What this task involves: Somewhere below, one line contains "Task: Switch to the Analyze tab" and a later line contains "Open Importer une". Output those two lines and everything between them exactly, and nothing else.
- - -
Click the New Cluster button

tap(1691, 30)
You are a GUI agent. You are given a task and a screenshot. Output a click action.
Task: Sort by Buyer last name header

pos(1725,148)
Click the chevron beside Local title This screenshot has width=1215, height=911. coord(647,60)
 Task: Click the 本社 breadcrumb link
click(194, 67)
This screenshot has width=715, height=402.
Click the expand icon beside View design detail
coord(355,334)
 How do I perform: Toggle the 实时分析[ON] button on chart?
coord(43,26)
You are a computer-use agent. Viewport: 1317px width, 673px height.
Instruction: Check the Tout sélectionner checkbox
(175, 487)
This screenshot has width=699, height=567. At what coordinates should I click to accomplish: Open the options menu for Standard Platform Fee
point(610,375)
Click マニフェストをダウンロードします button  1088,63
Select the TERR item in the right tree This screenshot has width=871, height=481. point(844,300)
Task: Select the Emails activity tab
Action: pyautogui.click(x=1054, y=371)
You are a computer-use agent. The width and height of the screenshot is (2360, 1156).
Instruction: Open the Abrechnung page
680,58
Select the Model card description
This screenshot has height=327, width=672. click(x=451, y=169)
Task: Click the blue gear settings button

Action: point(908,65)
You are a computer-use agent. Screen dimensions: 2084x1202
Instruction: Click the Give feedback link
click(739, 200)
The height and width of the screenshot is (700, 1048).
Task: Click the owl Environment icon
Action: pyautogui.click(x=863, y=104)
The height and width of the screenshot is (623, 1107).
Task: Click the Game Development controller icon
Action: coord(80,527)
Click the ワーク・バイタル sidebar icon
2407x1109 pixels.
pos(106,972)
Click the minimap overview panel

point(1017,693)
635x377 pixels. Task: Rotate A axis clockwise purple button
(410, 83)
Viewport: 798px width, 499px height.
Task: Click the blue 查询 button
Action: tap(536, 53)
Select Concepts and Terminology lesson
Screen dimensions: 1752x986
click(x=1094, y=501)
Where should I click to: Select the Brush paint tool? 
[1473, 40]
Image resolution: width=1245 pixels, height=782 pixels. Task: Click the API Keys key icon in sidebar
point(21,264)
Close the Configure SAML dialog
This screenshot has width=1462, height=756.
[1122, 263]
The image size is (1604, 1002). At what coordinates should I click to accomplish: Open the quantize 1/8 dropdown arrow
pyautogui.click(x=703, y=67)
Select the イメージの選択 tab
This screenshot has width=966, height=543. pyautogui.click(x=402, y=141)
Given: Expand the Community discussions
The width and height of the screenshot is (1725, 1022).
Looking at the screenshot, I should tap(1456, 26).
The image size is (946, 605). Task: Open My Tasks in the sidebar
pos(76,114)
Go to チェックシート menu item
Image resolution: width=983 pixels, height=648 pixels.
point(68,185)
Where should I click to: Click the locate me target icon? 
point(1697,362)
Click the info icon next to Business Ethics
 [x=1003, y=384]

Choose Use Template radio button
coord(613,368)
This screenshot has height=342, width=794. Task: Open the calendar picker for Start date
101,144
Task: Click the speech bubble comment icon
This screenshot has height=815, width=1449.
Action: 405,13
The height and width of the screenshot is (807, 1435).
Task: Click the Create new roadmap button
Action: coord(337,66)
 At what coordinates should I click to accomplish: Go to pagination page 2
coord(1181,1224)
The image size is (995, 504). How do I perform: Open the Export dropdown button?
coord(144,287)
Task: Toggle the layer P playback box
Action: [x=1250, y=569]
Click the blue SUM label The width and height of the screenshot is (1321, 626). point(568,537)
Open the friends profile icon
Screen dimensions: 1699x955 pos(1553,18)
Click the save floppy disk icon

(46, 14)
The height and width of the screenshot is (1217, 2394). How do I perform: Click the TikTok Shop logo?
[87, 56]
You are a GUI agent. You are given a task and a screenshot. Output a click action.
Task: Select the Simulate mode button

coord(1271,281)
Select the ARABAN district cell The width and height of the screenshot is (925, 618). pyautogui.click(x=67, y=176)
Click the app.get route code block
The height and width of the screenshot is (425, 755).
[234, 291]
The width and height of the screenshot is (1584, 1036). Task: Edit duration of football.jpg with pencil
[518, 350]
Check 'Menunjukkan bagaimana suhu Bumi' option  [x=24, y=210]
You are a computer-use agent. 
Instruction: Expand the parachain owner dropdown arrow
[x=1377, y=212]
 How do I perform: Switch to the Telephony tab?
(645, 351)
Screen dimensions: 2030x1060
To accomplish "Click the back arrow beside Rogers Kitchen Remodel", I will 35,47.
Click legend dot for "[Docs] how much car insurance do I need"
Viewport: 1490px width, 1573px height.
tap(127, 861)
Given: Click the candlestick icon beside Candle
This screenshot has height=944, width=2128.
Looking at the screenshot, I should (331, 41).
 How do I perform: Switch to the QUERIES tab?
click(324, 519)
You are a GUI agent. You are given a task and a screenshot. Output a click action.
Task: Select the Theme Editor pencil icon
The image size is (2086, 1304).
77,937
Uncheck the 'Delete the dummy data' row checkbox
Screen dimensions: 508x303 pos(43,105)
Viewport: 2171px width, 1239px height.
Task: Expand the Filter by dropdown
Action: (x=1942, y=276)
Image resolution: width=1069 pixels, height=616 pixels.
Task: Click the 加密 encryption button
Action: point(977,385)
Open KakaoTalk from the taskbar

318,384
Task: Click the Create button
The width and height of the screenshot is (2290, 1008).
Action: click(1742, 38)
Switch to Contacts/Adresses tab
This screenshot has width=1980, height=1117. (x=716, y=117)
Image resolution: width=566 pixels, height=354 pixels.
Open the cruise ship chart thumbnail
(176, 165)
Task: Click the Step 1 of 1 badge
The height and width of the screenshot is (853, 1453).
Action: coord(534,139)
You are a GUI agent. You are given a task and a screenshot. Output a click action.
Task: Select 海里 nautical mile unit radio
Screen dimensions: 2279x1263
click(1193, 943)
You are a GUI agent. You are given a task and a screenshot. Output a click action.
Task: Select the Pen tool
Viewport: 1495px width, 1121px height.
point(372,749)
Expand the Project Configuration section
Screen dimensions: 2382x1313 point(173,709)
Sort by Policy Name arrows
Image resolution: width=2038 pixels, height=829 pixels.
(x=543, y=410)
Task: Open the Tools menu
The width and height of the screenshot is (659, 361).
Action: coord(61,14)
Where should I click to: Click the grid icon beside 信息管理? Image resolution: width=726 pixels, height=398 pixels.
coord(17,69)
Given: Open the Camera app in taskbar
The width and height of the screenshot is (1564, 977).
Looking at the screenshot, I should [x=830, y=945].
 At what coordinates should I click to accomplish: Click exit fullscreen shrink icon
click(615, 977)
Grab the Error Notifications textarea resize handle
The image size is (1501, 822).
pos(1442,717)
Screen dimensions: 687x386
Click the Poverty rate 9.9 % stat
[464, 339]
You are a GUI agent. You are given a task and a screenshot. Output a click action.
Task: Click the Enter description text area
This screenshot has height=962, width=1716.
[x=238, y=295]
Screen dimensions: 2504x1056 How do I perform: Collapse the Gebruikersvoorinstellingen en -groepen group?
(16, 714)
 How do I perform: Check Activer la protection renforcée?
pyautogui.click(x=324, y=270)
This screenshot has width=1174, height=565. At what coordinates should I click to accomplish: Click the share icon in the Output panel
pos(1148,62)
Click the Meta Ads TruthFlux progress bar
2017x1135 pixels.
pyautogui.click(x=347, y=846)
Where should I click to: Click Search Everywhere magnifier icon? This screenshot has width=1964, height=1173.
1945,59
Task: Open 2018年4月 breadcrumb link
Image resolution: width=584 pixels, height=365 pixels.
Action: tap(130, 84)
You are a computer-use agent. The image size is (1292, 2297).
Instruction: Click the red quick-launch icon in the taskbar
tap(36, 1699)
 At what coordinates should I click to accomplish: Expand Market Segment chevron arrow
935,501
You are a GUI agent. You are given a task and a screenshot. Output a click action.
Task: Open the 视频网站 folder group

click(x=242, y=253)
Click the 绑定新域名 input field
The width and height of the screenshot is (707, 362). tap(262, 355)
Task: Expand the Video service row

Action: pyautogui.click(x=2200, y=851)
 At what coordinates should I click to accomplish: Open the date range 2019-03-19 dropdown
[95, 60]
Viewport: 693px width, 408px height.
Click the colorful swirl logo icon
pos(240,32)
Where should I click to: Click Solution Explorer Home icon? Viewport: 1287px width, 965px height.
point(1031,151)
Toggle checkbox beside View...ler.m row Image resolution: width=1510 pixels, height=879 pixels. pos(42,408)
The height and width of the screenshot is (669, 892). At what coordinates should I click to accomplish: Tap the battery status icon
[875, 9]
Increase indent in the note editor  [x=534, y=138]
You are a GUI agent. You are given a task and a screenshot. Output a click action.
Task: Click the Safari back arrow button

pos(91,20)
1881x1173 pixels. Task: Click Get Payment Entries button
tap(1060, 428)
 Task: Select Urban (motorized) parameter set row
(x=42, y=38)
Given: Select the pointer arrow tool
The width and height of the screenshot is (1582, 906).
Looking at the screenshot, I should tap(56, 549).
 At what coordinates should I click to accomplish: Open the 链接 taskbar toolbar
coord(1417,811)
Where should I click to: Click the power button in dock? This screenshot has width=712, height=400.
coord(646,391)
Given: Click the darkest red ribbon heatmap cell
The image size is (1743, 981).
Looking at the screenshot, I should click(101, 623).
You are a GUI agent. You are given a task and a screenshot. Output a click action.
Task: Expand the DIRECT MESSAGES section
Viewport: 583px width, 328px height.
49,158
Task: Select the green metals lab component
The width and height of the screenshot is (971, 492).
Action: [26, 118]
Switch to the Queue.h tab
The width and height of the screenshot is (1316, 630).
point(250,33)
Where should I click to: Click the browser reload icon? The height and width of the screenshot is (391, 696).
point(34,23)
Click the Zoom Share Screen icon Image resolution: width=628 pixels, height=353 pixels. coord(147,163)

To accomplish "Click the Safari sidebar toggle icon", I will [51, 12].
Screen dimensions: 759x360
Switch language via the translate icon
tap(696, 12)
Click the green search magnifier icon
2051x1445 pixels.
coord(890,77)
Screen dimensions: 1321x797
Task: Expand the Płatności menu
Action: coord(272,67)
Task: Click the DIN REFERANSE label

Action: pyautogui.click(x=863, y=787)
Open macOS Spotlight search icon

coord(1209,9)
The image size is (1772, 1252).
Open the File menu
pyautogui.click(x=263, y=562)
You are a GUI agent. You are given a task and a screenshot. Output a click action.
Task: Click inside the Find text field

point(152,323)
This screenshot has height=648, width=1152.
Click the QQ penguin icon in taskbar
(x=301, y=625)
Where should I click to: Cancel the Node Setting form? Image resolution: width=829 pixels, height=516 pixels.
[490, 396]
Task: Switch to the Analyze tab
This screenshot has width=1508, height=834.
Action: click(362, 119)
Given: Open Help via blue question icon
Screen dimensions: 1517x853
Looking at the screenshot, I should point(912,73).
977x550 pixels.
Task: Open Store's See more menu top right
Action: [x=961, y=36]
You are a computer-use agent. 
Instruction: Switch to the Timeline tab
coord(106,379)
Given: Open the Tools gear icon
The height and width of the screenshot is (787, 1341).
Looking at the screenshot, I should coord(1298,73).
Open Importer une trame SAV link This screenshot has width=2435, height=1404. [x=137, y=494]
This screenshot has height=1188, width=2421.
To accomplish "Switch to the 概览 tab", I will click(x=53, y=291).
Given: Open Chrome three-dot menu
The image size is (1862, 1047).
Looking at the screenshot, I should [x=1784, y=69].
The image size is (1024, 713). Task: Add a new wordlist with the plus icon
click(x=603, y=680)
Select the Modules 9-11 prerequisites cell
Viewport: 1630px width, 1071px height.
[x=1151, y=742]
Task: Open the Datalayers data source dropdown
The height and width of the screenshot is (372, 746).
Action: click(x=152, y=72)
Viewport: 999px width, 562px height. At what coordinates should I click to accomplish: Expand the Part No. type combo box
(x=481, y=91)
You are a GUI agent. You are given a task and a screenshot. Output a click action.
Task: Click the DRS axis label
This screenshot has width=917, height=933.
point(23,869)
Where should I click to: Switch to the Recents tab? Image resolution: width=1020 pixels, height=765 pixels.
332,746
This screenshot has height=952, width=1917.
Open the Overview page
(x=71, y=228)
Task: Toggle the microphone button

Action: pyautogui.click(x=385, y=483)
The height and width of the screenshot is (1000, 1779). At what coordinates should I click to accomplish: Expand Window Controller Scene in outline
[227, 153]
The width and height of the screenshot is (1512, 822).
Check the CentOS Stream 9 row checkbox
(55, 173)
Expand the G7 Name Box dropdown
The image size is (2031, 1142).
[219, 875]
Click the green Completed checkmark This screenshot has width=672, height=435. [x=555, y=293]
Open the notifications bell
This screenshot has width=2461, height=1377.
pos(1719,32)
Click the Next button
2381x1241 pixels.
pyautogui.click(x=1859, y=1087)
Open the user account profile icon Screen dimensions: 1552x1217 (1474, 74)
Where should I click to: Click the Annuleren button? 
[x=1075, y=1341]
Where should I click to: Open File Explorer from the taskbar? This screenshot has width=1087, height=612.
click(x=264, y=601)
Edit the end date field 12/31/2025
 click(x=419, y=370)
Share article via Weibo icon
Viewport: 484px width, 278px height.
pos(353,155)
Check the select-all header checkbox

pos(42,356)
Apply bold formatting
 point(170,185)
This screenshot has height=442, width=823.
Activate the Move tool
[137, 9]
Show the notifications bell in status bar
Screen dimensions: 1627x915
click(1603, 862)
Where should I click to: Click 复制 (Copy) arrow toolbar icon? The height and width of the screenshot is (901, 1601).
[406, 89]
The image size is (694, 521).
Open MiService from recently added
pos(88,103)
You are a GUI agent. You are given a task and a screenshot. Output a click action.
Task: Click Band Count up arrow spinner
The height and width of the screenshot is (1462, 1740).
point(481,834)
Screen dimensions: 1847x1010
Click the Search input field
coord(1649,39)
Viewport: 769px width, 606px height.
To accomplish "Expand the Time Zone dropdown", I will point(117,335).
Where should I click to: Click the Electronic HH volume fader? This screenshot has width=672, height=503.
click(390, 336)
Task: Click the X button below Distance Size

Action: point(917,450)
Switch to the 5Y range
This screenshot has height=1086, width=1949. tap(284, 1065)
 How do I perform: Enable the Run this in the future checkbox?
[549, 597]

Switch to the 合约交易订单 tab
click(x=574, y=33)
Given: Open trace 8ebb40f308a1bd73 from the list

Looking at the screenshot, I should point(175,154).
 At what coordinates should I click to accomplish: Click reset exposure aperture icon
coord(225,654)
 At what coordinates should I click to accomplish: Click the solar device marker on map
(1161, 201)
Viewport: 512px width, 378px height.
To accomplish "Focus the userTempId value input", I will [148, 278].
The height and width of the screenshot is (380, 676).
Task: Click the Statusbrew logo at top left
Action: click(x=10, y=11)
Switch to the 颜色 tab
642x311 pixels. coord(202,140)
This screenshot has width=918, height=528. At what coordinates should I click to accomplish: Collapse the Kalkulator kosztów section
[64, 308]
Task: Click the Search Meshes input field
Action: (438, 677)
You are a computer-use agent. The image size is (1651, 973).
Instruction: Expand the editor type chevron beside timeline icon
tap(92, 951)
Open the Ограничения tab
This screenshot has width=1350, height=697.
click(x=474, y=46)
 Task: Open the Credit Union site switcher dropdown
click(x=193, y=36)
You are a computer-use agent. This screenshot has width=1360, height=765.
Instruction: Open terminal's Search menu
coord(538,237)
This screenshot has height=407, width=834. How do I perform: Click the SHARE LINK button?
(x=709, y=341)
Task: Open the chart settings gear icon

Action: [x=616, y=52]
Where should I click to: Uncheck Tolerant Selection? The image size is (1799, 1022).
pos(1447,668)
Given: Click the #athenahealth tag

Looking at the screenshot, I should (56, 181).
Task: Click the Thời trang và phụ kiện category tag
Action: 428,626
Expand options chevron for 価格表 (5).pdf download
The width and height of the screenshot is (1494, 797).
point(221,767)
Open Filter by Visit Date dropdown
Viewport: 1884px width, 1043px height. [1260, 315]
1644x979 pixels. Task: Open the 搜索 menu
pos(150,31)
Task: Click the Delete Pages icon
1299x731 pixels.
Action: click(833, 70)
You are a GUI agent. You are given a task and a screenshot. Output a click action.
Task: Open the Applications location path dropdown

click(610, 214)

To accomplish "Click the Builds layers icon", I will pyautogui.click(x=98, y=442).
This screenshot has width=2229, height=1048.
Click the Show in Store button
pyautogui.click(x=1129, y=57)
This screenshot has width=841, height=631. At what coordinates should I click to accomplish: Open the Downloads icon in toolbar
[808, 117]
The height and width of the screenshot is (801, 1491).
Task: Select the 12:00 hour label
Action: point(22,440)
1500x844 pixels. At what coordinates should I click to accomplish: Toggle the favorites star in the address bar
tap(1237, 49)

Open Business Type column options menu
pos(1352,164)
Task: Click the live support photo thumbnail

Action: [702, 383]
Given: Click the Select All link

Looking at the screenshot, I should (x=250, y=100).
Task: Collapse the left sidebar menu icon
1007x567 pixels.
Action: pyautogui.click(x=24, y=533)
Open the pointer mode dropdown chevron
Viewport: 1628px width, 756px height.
- - -
Exercise response:
Task: Switch to the Analyze tab
This screenshot has width=1508, height=834.
Action: click(362, 119)
Given: Open Help via blue question icon
Screen dimensions: 1517x853
Looking at the screenshot, I should point(912,73).
977x550 pixels.
Task: Open Store's See more menu top right
Action: [x=961, y=36]
You are a computer-use agent. 
Instruction: Switch to the Timeline tab
coord(106,379)
Given: Open the Tools gear icon
The height and width of the screenshot is (787, 1341).
Looking at the screenshot, I should coord(1298,73).
Open Importer une trame SAV link This screenshot has width=2435, height=1404. [x=137, y=494]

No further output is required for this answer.